After bringing our stuff in, we headed out to two nearby grocery stores (one was the ubiquitous Penny and the other one was a smaller shop that I didn’t write down the name of but did say that Henry majorly embarrassed me at the bakery counter by saying CHEESE? CHEESE? over and over to the confounded lady working back there until I waved him off and just pointed to the one I wanted after determining on my own that it was a fruit something or other and when I ate it in the next morning in the car, I was pleasantly surprised to find that it was filled with a delicious raspberry filling) for some more sustenance and things to eat in the morning. I was obsessed with these 7 Days “croissants” that were pretty stale tasting but filled with delicious things like chocolate and various fruits. I preferred the “forest fruit” variety. It was just a cheap and super-convenient breakfast pastry to eat in the car and also something that I would never eat at home, so it was also a treat! I didn’t think they were strictly distinct to Romania only but when I googled, the website has a New Jersey contact address which made me LOL. Maybe I can find them in Wawa next time I’m out that way?? BUT WILL THEY HAVE FOREST FRUIT.

I did also see in my Internet travels that Romania specifically is “obsessed” with them.

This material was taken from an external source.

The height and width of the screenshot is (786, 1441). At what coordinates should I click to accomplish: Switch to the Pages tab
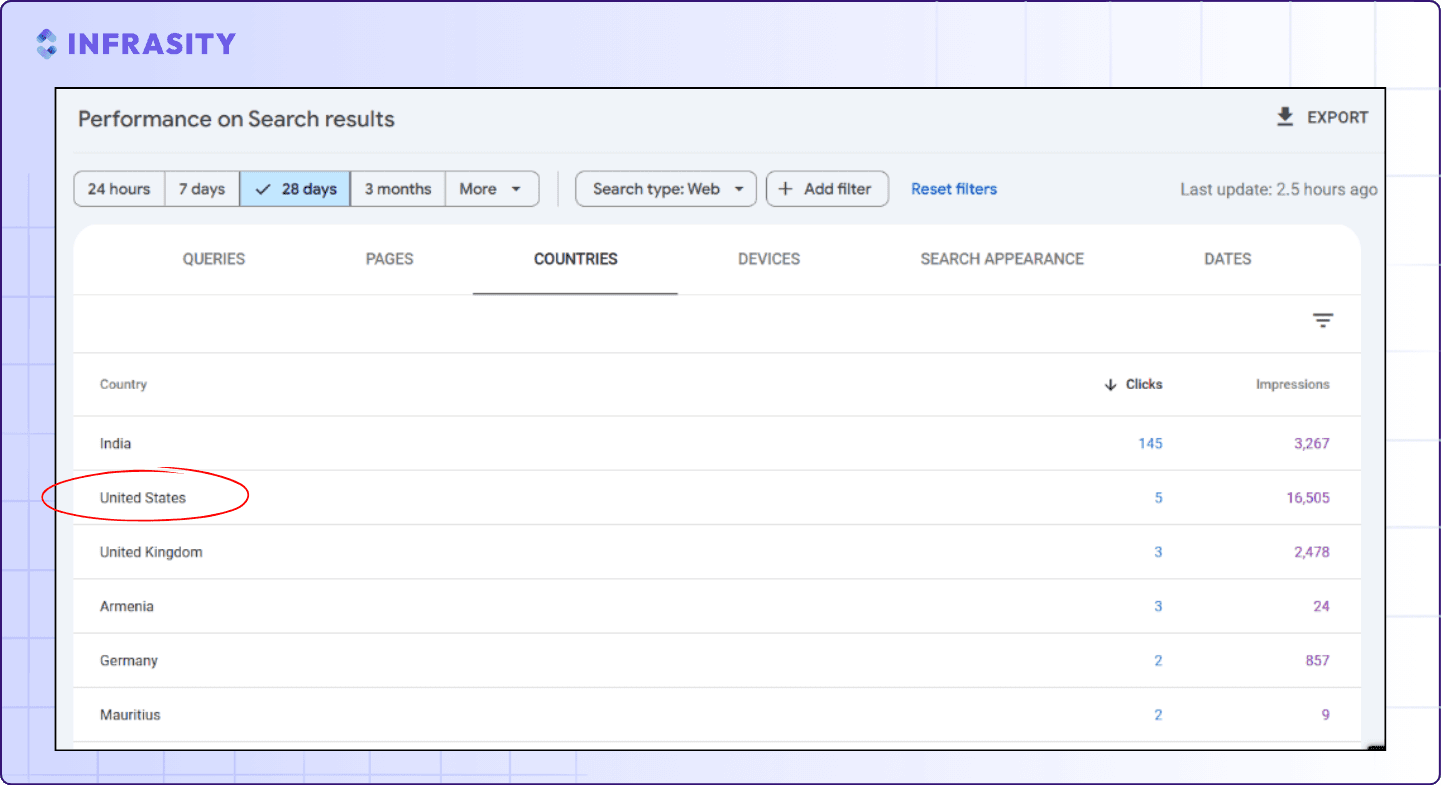(x=390, y=259)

Someone asked “why” on Reddit and there is a whole thread of Romanians arguing about if they’re good or not lol. It sounds like the general consensus is that it’s a nostalgia thing – grabbing one from a convenience store on the way to school as a kid type shit.

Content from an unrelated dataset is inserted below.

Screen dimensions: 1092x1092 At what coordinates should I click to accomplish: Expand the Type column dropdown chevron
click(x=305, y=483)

That Candy Can sat in the car, unfinished, for a few days before I finally tossed it. It was like drinking sparkling simple syrup. My teeth were screaming.

It’s amazing how tired simply being in a car for most of the day can make you. I slept real well that night!

I took these pictures the next morning before we left (it was actually kind of creepy being the only guests there, I’m not going to lie):

We sat out here the night before, drinking a beer and I wrote some postcards – MAYBE IT WAS FOR YOU.

This was the beer we drank that night, I had to take this picture the next morning when I realized that GOD FORBID I had forgotten to check it into Untapped.